(Stored data entries)
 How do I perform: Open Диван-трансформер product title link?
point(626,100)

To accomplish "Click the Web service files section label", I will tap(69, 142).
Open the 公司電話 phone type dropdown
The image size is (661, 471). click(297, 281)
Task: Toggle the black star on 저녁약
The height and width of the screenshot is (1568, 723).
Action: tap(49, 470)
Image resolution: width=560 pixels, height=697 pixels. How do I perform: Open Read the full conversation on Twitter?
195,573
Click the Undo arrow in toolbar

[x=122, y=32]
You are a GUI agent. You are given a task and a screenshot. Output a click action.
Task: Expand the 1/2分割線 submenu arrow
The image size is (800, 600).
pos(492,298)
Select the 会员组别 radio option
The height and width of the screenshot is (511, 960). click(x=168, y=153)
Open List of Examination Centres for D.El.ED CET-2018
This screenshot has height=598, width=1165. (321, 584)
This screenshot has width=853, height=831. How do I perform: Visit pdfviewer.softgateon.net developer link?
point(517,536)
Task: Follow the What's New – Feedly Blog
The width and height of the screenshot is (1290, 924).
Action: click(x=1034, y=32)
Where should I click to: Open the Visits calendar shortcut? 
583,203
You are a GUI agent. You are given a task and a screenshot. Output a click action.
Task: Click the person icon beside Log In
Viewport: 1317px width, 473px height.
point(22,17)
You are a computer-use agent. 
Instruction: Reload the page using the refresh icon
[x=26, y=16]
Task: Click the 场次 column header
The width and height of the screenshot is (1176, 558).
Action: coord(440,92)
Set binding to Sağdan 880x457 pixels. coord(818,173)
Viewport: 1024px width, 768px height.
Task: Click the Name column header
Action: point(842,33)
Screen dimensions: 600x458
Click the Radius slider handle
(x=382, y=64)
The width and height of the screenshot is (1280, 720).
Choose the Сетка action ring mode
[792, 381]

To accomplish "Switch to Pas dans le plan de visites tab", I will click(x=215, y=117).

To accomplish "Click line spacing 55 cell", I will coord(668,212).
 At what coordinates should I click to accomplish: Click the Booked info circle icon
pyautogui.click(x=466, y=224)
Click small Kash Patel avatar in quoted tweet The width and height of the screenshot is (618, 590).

■ TO DO: Your answer should be the lines above from the one containing "Open the 公司電話 phone type dropdown" through the one containing "Task: Click the 场次 column header", copied exactly and with both ends kept.

■ FINISHED EXERCISE:
Open the 公司電話 phone type dropdown
The image size is (661, 471). click(297, 281)
Task: Toggle the black star on 저녁약
The height and width of the screenshot is (1568, 723).
Action: tap(49, 470)
Image resolution: width=560 pixels, height=697 pixels. How do I perform: Open Read the full conversation on Twitter?
195,573
Click the Undo arrow in toolbar

[x=122, y=32]
You are a GUI agent. You are given a task and a screenshot. Output a click action.
Task: Expand the 1/2分割線 submenu arrow
The image size is (800, 600).
pos(492,298)
Select the 会员组别 radio option
The height and width of the screenshot is (511, 960). click(x=168, y=153)
Open List of Examination Centres for D.El.ED CET-2018
This screenshot has height=598, width=1165. (321, 584)
This screenshot has width=853, height=831. How do I perform: Visit pdfviewer.softgateon.net developer link?
point(517,536)
Task: Follow the What's New – Feedly Blog
The width and height of the screenshot is (1290, 924).
Action: click(x=1034, y=32)
Where should I click to: Open the Visits calendar shortcut? 
583,203
You are a GUI agent. You are given a task and a screenshot. Output a click action.
Task: Click the person icon beside Log In
Viewport: 1317px width, 473px height.
point(22,17)
You are a computer-use agent. 
Instruction: Reload the page using the refresh icon
[x=26, y=16]
Task: Click the 场次 column header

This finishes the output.